1459 (11th Cir.1998). After this appeal was argued before us, however, the Supreme Court reversed our

decision in Neder and held that "materiality of falsehood is an element of the ... bank fraud statute[ ]." United

States v. Neder, (June 10, 1999). Since the jury was properly instructed, the only issue before us is whether

there is sufficient evidence to support the jury verdict on this fact.

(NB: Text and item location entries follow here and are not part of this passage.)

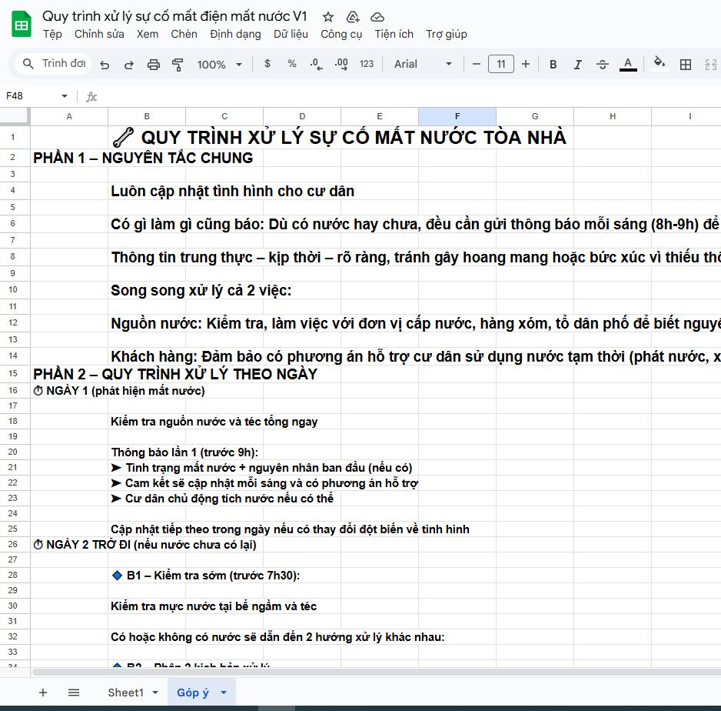The image size is (721, 711).
Task: Open the Name Box dropdown arrow
Action: (65, 96)
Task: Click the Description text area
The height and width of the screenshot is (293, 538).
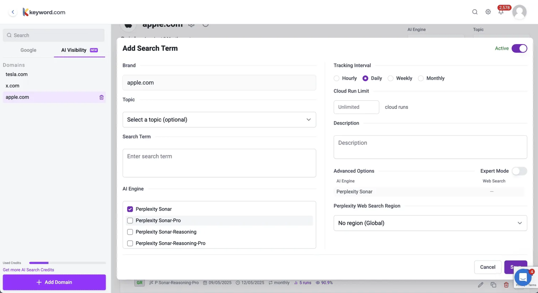Action: tap(430, 147)
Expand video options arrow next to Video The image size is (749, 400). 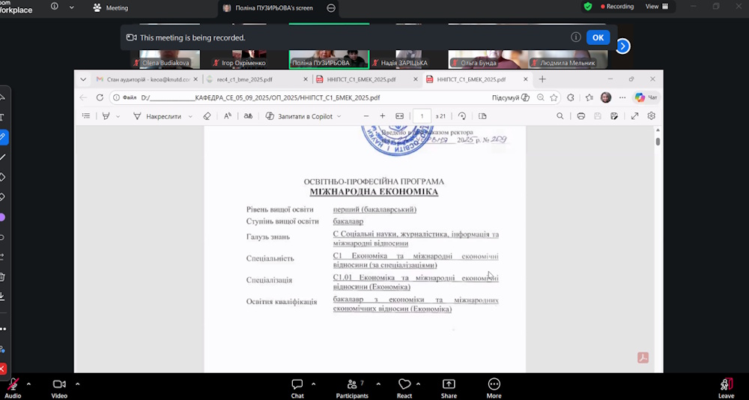(78, 383)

The evidence, viewed in the light most favorable to the government, shows that the bank manager

told Gregg he would need the endorsement of and signature guarantees for every payee before the settlement

check could be deposited. Nevertheless, Gregg presented the settlement check without all the requisite

endorsements at the bank's drive-through window while the manager was out of the office, and told the teller

that the bank manager had approved its deposit. According to the bank manager's testimony, he inspected

the check later that day and mistakenly assumed that all endorsements were on the check. Gregg argues that

his statement to the teller that the bank manager had approved the check was not material because the teller

2 did not rely on Gregg's false assurances to deposit the check, but that in fact the check was finally deposited

to his account only after actual approval by the manager.

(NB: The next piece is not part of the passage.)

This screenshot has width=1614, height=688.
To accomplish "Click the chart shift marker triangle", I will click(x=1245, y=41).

Gregg's argument fails for two reasons: First, reliance is not necessary to make the false statement

material. "In general, a false statement is material if it has 'a natural tendency to influence, or [is] capable of

influencing, the decision of the decision making body to which it was addressed.' " Neder, (quoting United

States v. Gaudin, 515 U.S. 506, 509, 115 S.Ct. 2310, 132 L.Ed.2d 444 (1995)). In other words, the statement

need not have exerted actual influence, so long as it was intended to do so and had the capacity do so. See,

e.g. United States v. Lopez, 728 F.2d 1359,1362 (11th Cir.)(discussing whether false statement material under

18 U.S.C. § 1001), cert denied, 469 U.S. 828, 105 S.Ct. 112, 83 L.Ed.2d 56 (1984).

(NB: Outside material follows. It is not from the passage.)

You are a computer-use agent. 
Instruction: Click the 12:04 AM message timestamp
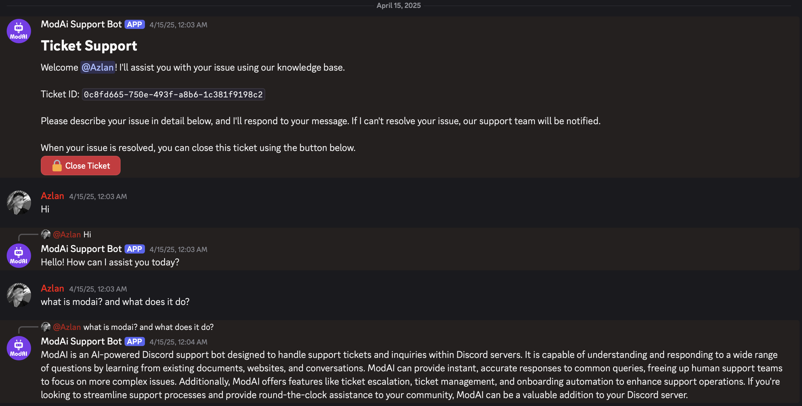point(178,342)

Second, the evidence would indicate the bank manager at least partially relied on Gregg's

representation. The manager testified that he thought the check had all the endorsements, as he had instructed

Gregg and as was implicit in Gregg's representation that the manager had approved the deposit, and that he

never intended to approve the deposit with two endorsements missing. Because of the number of

endorsements on the back of the check and the bank guaranty of endorsements on it, there was some difficulty

in discerning exactly which endorsements were there and which were not. The evidence is sufficient to

support Gregg's bank fraud conviction.

2. Sufficiency of Evidence on Money Laundering Conviction

Gregg was convicted on two counts of money laundering based on the withdrawal from his bank

account of the proceeds from the insurance check. Money laundering occurs when one "knowingly engages

or attempts to engage in a monetary transaction in criminally derived property." 18 U.S.C. § 1957. The

withdrawal of money from a bank account is a "monetary transaction." 18 U.S.C. § 1957(f)(1). The

government had to prove, however, that before that withdrawal, the proceeds in that account were "obtained

from a criminal offense." 18 U.S.C. § 1957(f)(2). Thus, the bank fraud offense had to be a completed

criminal offense when the proceeds went into Gregg's account.